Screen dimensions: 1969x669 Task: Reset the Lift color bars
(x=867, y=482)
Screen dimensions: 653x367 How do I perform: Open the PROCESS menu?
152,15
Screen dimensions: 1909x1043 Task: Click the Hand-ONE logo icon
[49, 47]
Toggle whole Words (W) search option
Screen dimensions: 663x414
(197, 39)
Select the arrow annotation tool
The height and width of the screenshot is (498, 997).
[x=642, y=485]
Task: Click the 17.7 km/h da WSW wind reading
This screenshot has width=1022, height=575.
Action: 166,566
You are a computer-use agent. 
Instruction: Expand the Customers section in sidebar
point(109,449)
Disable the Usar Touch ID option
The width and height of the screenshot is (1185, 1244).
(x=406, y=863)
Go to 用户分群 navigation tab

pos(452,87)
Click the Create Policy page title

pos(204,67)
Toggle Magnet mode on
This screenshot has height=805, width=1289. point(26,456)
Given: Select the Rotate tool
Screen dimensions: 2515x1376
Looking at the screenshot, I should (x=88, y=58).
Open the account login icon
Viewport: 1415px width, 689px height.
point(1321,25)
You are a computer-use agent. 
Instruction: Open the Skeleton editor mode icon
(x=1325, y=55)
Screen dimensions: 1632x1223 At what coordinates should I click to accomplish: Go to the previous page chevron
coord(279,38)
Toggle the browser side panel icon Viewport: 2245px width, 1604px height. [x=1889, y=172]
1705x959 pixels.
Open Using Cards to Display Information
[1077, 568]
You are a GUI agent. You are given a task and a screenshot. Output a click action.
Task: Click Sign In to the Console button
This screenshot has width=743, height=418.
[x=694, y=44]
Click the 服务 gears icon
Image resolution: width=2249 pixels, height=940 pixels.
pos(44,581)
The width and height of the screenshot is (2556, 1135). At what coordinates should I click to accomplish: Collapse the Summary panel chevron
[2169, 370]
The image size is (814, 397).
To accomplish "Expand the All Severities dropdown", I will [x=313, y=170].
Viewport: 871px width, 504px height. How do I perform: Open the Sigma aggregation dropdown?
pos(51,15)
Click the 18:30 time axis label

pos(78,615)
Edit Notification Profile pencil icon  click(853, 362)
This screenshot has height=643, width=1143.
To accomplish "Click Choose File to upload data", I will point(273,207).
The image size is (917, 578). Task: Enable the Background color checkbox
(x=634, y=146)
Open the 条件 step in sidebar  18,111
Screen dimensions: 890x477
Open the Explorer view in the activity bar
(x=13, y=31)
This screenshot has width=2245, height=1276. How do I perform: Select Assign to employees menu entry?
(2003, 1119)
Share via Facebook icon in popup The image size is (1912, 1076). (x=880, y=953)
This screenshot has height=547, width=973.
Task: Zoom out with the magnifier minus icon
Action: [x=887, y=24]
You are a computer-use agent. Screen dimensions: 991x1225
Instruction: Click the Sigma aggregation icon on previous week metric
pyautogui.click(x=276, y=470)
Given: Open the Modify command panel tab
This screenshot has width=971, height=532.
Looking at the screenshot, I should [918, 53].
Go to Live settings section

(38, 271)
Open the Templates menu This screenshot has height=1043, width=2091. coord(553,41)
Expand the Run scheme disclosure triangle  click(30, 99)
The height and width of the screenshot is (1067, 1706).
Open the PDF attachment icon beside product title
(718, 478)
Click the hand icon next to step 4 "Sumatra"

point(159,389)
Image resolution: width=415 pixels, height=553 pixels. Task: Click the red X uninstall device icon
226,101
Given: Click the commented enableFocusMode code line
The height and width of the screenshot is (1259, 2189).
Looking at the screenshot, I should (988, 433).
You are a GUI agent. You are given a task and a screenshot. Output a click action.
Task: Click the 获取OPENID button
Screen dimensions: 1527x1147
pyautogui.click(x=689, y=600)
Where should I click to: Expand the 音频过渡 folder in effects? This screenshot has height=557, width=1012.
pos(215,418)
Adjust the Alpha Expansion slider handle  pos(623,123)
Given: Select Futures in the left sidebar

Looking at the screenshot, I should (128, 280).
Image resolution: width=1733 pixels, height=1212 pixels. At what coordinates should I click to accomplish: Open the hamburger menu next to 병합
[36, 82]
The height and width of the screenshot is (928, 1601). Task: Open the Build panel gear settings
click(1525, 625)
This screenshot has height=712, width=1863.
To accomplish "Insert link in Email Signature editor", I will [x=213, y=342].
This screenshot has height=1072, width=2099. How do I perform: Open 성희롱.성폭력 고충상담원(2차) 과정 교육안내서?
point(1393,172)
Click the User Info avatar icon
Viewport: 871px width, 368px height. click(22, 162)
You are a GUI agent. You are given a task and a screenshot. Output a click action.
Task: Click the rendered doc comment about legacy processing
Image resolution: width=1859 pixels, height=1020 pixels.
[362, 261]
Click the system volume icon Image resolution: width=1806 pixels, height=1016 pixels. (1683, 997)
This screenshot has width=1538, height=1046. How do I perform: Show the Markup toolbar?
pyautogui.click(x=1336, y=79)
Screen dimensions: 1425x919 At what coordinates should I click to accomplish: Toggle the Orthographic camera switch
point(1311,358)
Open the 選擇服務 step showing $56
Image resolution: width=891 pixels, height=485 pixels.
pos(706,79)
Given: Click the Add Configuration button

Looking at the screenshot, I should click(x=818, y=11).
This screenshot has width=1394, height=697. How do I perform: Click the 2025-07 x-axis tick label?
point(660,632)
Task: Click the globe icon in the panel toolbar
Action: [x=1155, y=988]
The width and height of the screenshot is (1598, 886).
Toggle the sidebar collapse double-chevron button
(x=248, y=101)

══════════════════════════════

== Work request ==
Retype the records that precede this task, keeping them exactly the same.

== Solution for this exercise ==
Screen dimensions: 1969x669 Task: Reset the Lift color bars
(x=867, y=482)
Screen dimensions: 653x367 How do I perform: Open the PROCESS menu?
152,15
Screen dimensions: 1909x1043 Task: Click the Hand-ONE logo icon
[49, 47]
Toggle whole Words (W) search option
Screen dimensions: 663x414
(197, 39)
Select the arrow annotation tool
The height and width of the screenshot is (498, 997).
[x=642, y=485]
Task: Click the 17.7 km/h da WSW wind reading
This screenshot has width=1022, height=575.
Action: 166,566
You are a computer-use agent. 
Instruction: Expand the Customers section in sidebar
point(109,449)
Disable the Usar Touch ID option
The width and height of the screenshot is (1185, 1244).
(x=406, y=863)
Go to 用户分群 navigation tab

pos(452,87)
Click the Create Policy page title

pos(204,67)
Toggle Magnet mode on
This screenshot has height=805, width=1289. point(26,456)
Given: Select the Rotate tool
Screen dimensions: 2515x1376
Looking at the screenshot, I should (x=88, y=58).
Open the account login icon
Viewport: 1415px width, 689px height.
point(1321,25)
You are a computer-use agent. 
Instruction: Open the Skeleton editor mode icon
(x=1325, y=55)
Screen dimensions: 1632x1223 At what coordinates should I click to accomplish: Go to the previous page chevron
coord(279,38)
Toggle the browser side panel icon Viewport: 2245px width, 1604px height. [x=1889, y=172]
1705x959 pixels.
Open Using Cards to Display Information
[1077, 568]
You are a GUI agent. You are given a task and a screenshot. Output a click action.
Task: Click Sign In to the Console button
This screenshot has width=743, height=418.
[x=694, y=44]
Click the 服务 gears icon
Image resolution: width=2249 pixels, height=940 pixels.
pos(44,581)
The width and height of the screenshot is (2556, 1135). At what coordinates should I click to accomplish: Collapse the Summary panel chevron
[2169, 370]
The image size is (814, 397).
To accomplish "Expand the All Severities dropdown", I will [x=313, y=170].
Viewport: 871px width, 504px height. How do I perform: Open the Sigma aggregation dropdown?
pos(51,15)
Click the 18:30 time axis label

pos(78,615)
Edit Notification Profile pencil icon  click(853, 362)
This screenshot has height=643, width=1143.
To accomplish "Click Choose File to upload data", I will point(273,207).
The image size is (917, 578). Task: Enable the Background color checkbox
(x=634, y=146)
Open the 条件 step in sidebar  18,111
Screen dimensions: 890x477
Open the Explorer view in the activity bar
(x=13, y=31)
This screenshot has width=2245, height=1276. How do I perform: Select Assign to employees menu entry?
(2003, 1119)
Share via Facebook icon in popup The image size is (1912, 1076). (x=880, y=953)
This screenshot has height=547, width=973.
Task: Zoom out with the magnifier minus icon
Action: [x=887, y=24]
You are a computer-use agent. Screen dimensions: 991x1225
Instruction: Click the Sigma aggregation icon on previous week metric
pyautogui.click(x=276, y=470)
Given: Open the Modify command panel tab
This screenshot has width=971, height=532.
Looking at the screenshot, I should [918, 53].
Go to Live settings section

(38, 271)
Open the Templates menu This screenshot has height=1043, width=2091. coord(553,41)
Expand the Run scheme disclosure triangle  click(30, 99)
The height and width of the screenshot is (1067, 1706).
Open the PDF attachment icon beside product title
(718, 478)
Click the hand icon next to step 4 "Sumatra"

point(159,389)
Image resolution: width=415 pixels, height=553 pixels. Task: Click the red X uninstall device icon
226,101
Given: Click the commented enableFocusMode code line
The height and width of the screenshot is (1259, 2189).
Looking at the screenshot, I should (988, 433).
You are a GUI agent. You are given a task and a screenshot. Output a click action.
Task: Click the 获取OPENID button
Screen dimensions: 1527x1147
pyautogui.click(x=689, y=600)
Where should I click to: Expand the 音频过渡 folder in effects? This screenshot has height=557, width=1012.
pos(215,418)
Adjust the Alpha Expansion slider handle  pos(623,123)
Given: Select Futures in the left sidebar

Looking at the screenshot, I should (128, 280).
Image resolution: width=1733 pixels, height=1212 pixels. At what coordinates should I click to accomplish: Open the hamburger menu next to 병합
[36, 82]
The height and width of the screenshot is (928, 1601). Task: Open the Build panel gear settings
click(1525, 625)
This screenshot has height=712, width=1863.
To accomplish "Insert link in Email Signature editor", I will [x=213, y=342].
This screenshot has height=1072, width=2099. How do I perform: Open 성희롱.성폭력 고충상담원(2차) 과정 교육안내서?
point(1393,172)
Click the User Info avatar icon
Viewport: 871px width, 368px height. click(22, 162)
You are a GUI agent. You are given a task and a screenshot. Output a click action.
Task: Click the rendered doc comment about legacy processing
Image resolution: width=1859 pixels, height=1020 pixels.
[362, 261]
Click the system volume icon Image resolution: width=1806 pixels, height=1016 pixels. (1683, 997)
This screenshot has width=1538, height=1046. How do I perform: Show the Markup toolbar?
pyautogui.click(x=1336, y=79)
Screen dimensions: 1425x919 At what coordinates should I click to accomplish: Toggle the Orthographic camera switch
point(1311,358)
Open the 選擇服務 step showing $56
Image resolution: width=891 pixels, height=485 pixels.
pos(706,79)
Given: Click the Add Configuration button

Looking at the screenshot, I should click(x=818, y=11).
This screenshot has width=1394, height=697. How do I perform: Click the 2025-07 x-axis tick label?
point(660,632)
Task: Click the globe icon in the panel toolbar
Action: [x=1155, y=988]
The width and height of the screenshot is (1598, 886).
Toggle the sidebar collapse double-chevron button
(x=248, y=101)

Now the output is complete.